The British Labour Party has, over the past couple of decades, moved right and further right in its international policy. It has been, in recent years, even more loyal to the US administration than preceding Conservative regimes. The Labour government has tightened immigration laws, gravely jeopardizing the interests of aspiring immigrants from India. India's honeymoon with the Labour Party, however, refuses to end. Expatriate Indians in Britain may have begun to entertain mixed feelings about the Labourites, but not so ' certainly not yet ' Indians in India. The latter species have however their private sorrows: by raising tuition and other fees, Tony Blair has made Oxford and Cambridge education prohibitively expensive for Anglophile Indians.
Similarly, despite the fact that the party of the Democrats is for the swift termination of outsourcing arrangements, while the Republicans favour such contracting out of work and employment, the Indian bourgeoisie are not yet prepared to discard their affection for the Democrats. The dazzling profits Infosys, Wipro, TCS and lesser entities are chalking up are the gift of American big industries, which strongly advocate outsourcing so as to pare their costs. The Republican party, in which big industry is strongly entrenched, cannot but support outsourcing to the hilt. On the other hand, the Democrats, with their close links to American labour interests, are pledged to abolish ' at least, modify ' the contracting out arrangements. Should the Democrats come back to power, in, say, 2008, and announce a veto on outsourcing, the Indian economy is likely to face an unending sea of trouble. That is in a speculative future though. For the present, old loyalties die hard; so is the case with old romantic dreams.

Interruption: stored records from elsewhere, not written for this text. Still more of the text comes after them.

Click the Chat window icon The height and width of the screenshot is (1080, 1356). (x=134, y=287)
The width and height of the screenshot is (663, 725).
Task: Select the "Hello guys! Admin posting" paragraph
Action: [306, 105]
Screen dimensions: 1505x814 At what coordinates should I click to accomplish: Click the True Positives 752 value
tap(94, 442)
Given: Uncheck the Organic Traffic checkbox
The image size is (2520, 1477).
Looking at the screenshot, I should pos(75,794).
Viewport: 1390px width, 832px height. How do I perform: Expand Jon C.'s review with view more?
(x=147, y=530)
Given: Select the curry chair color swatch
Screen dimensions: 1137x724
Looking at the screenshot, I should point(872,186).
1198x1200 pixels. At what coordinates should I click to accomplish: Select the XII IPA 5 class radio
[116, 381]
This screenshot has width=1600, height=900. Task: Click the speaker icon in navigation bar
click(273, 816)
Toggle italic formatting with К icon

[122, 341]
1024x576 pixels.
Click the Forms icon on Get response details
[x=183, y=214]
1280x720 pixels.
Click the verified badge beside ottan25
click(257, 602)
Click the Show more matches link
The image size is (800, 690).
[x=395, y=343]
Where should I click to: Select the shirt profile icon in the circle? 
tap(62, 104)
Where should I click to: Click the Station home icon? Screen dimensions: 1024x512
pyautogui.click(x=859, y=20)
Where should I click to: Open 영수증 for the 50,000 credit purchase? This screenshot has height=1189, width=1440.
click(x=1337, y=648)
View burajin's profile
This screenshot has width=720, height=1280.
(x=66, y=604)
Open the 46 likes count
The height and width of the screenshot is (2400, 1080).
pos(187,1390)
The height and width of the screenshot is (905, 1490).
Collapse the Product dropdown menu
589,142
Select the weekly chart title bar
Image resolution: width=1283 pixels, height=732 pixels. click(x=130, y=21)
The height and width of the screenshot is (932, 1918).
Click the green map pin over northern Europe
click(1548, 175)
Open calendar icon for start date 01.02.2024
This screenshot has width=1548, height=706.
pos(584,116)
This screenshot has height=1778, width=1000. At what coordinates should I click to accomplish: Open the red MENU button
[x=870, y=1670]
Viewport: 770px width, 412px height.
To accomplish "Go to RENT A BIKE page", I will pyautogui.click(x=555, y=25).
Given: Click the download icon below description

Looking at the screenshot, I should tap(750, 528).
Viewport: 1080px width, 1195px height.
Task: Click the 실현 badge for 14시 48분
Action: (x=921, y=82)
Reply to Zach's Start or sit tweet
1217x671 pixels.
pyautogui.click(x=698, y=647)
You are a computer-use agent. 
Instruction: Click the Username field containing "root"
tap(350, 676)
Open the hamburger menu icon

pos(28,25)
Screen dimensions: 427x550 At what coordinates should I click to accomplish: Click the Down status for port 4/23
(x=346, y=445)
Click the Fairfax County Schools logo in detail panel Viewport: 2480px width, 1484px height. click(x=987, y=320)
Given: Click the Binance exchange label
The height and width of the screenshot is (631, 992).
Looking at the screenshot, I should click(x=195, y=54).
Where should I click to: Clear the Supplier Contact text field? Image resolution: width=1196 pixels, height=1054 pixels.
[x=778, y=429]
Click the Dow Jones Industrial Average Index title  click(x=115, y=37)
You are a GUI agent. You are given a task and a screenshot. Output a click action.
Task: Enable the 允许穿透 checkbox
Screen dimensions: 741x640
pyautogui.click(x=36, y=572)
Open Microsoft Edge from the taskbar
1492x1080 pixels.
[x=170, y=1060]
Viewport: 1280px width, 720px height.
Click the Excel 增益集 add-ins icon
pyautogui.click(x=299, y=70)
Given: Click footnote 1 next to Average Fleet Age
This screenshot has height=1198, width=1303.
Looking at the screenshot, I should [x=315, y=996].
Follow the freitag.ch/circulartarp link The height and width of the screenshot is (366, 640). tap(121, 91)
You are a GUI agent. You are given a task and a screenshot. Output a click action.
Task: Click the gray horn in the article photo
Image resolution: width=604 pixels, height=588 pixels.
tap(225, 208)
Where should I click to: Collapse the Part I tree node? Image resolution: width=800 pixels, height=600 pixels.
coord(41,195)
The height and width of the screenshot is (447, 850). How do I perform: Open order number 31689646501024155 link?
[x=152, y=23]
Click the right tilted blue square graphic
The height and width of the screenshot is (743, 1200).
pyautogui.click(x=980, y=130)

The heart has its reasons. Indians would love to see the British Labour Party remain perennially in power in Britain, but without doubtful characters like Tony Blair at its helm. And Indians in India would continue their love affair with the Democrats in the US ' unless they are compelled to do some rethinking in the wake of an economic debacle caused by a shift in US domestic policy which rained rack and ruin upon them.
But one never knows; in the final round, it is perhaps a toss-up between the romantic and the matter-triumphs-over-the-mind schools.